**YOUR ASSIGNMENT**
Emit a verbatim copy of the lines running from the line with "The image size is (868, 471)." through the end of the material below.

**DATA RECORDS**
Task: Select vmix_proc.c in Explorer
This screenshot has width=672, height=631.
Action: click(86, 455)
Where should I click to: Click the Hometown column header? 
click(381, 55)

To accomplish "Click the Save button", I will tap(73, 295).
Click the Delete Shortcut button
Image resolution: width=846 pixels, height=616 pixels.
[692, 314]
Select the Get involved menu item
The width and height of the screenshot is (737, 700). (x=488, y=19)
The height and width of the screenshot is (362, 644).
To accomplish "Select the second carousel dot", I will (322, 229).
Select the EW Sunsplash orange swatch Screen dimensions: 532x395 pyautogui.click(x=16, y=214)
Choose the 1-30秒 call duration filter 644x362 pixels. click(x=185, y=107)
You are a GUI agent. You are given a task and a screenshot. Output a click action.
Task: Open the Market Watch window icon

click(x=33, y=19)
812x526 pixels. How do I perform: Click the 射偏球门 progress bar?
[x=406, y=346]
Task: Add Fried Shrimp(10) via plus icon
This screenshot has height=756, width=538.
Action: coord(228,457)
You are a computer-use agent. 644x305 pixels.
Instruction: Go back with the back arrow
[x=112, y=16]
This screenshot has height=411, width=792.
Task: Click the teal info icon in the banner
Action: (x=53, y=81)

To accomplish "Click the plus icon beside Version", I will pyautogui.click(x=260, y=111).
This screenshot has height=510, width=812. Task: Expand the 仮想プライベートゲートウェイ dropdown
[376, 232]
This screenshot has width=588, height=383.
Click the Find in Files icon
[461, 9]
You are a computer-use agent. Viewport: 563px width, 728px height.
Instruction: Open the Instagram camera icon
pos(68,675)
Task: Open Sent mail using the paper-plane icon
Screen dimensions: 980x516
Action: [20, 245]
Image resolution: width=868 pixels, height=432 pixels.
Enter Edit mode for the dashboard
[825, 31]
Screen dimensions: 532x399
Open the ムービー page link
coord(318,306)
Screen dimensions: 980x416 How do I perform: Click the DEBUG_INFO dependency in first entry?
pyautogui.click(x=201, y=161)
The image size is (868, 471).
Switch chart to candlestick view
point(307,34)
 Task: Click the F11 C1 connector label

**SOLUTION TO THIS PROBLEM**
The image size is (868, 471).
Switch chart to candlestick view
point(307,34)
 Task: Click the F11 C1 connector label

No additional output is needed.